*WHAT TO DO*
Rewrite the entries from the beginning through the line that contains "agency (176, 1076)", including that line and the requests. Scale every coordinate in the answers by 0.9, rounding to whole numbers with halves rounded up, and leave out the pictures.

*SUPPLIED DATA*

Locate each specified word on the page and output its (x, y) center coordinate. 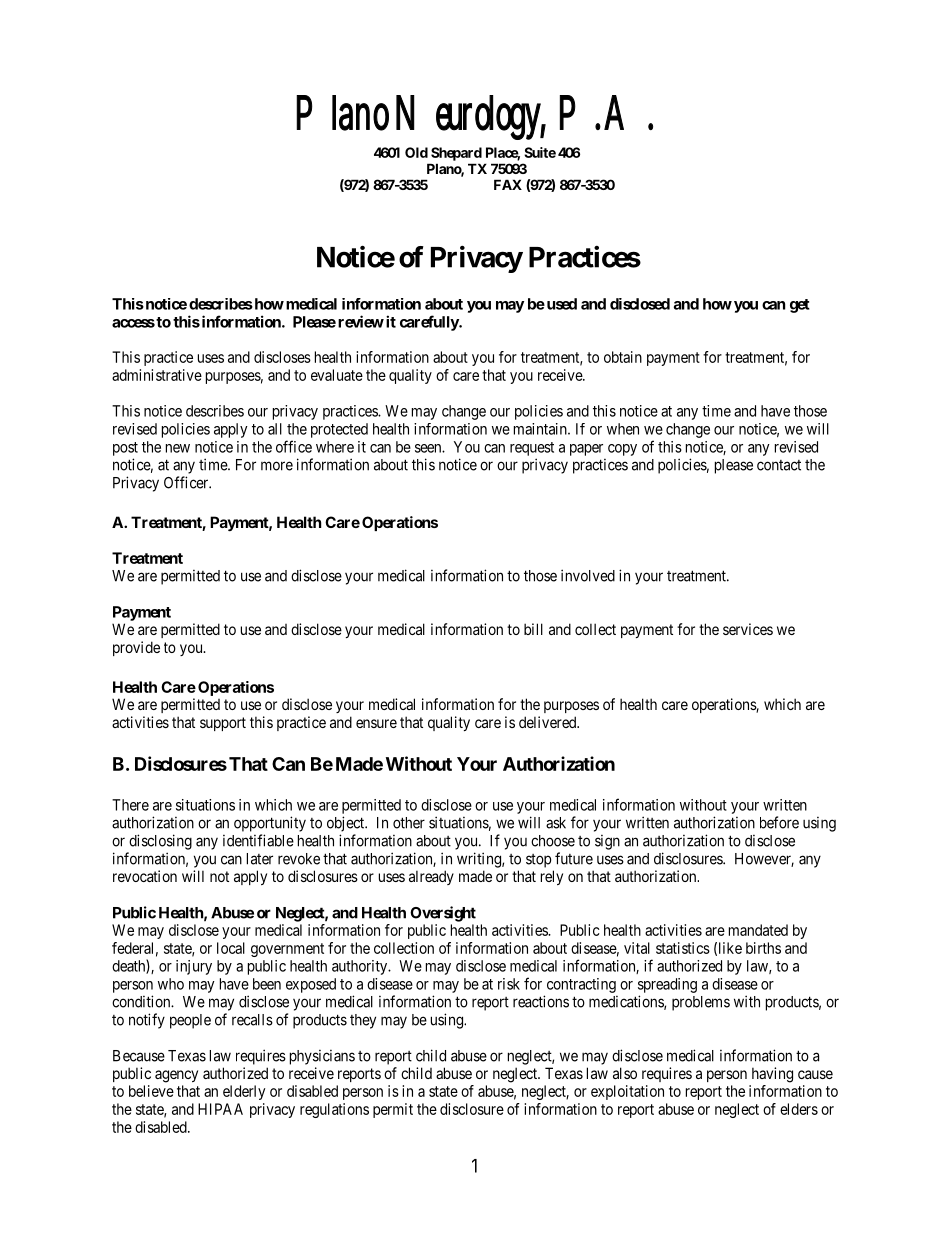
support (223, 724)
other (409, 823)
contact (779, 465)
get (800, 306)
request (532, 449)
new (178, 448)
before (779, 822)
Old (416, 152)
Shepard (456, 154)
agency (176, 1076)
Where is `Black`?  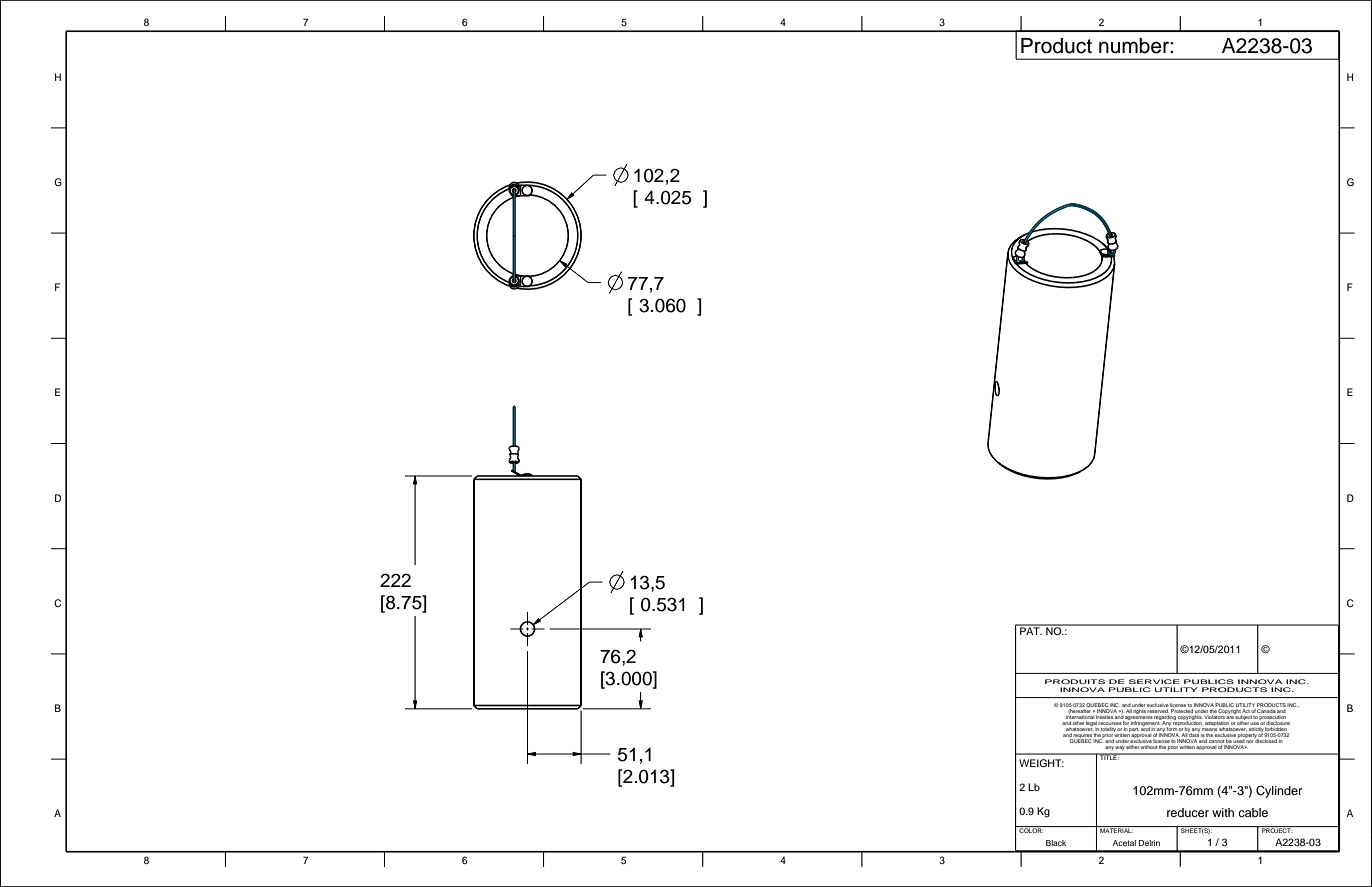 Black is located at coordinates (1056, 843).
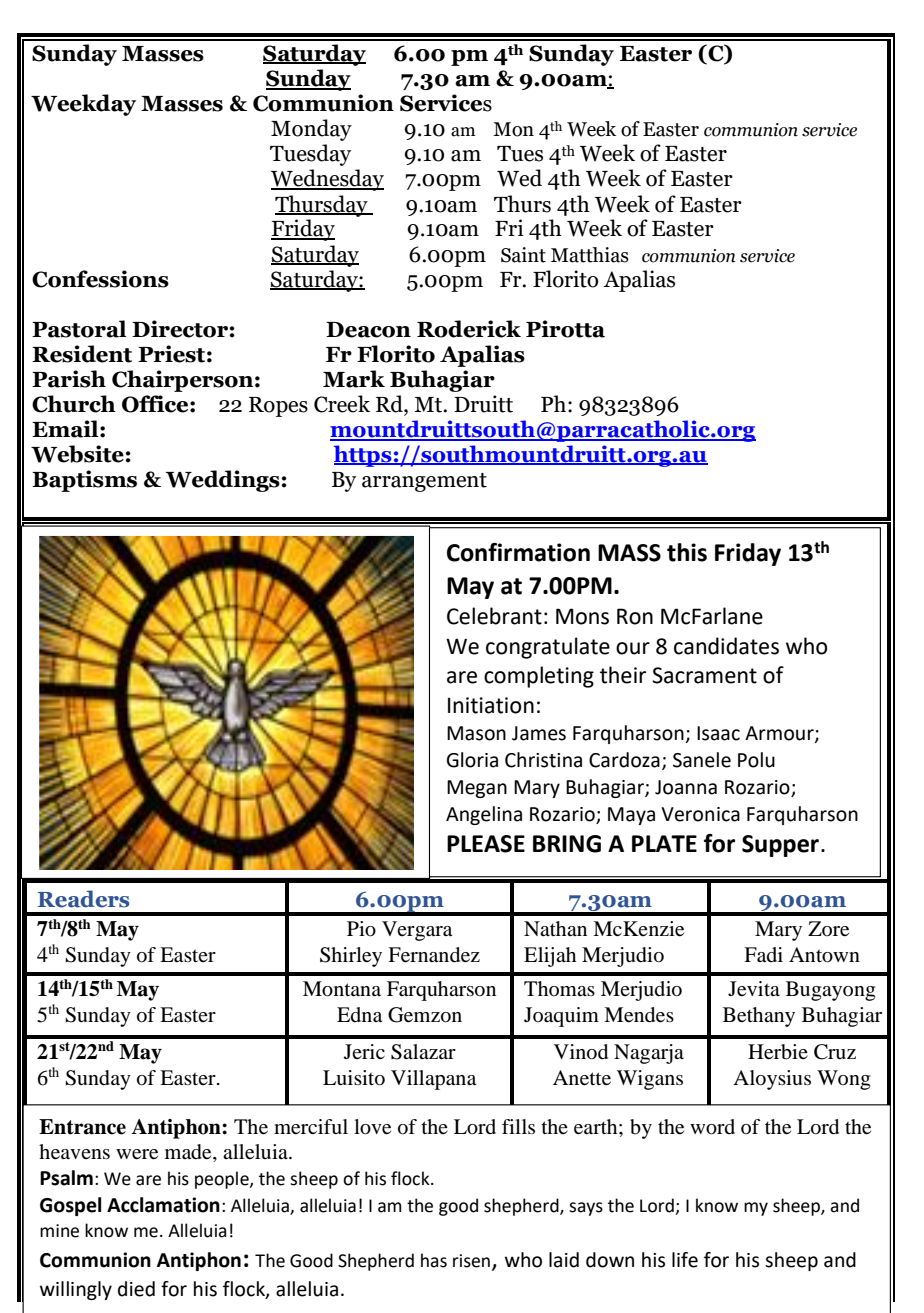 Image resolution: width=924 pixels, height=1313 pixels. What do you see at coordinates (424, 482) in the screenshot?
I see `arrangement` at bounding box center [424, 482].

*RESULT OF THE EXERCISE*
Locate each specified word on the page and output its (x, y) center coordinate. 
support (201, 652)
other (368, 741)
contact (701, 419)
get (720, 275)
request (479, 404)
new (160, 403)
before (701, 740)
Old (374, 137)
Shepard (410, 139)
agency (158, 968)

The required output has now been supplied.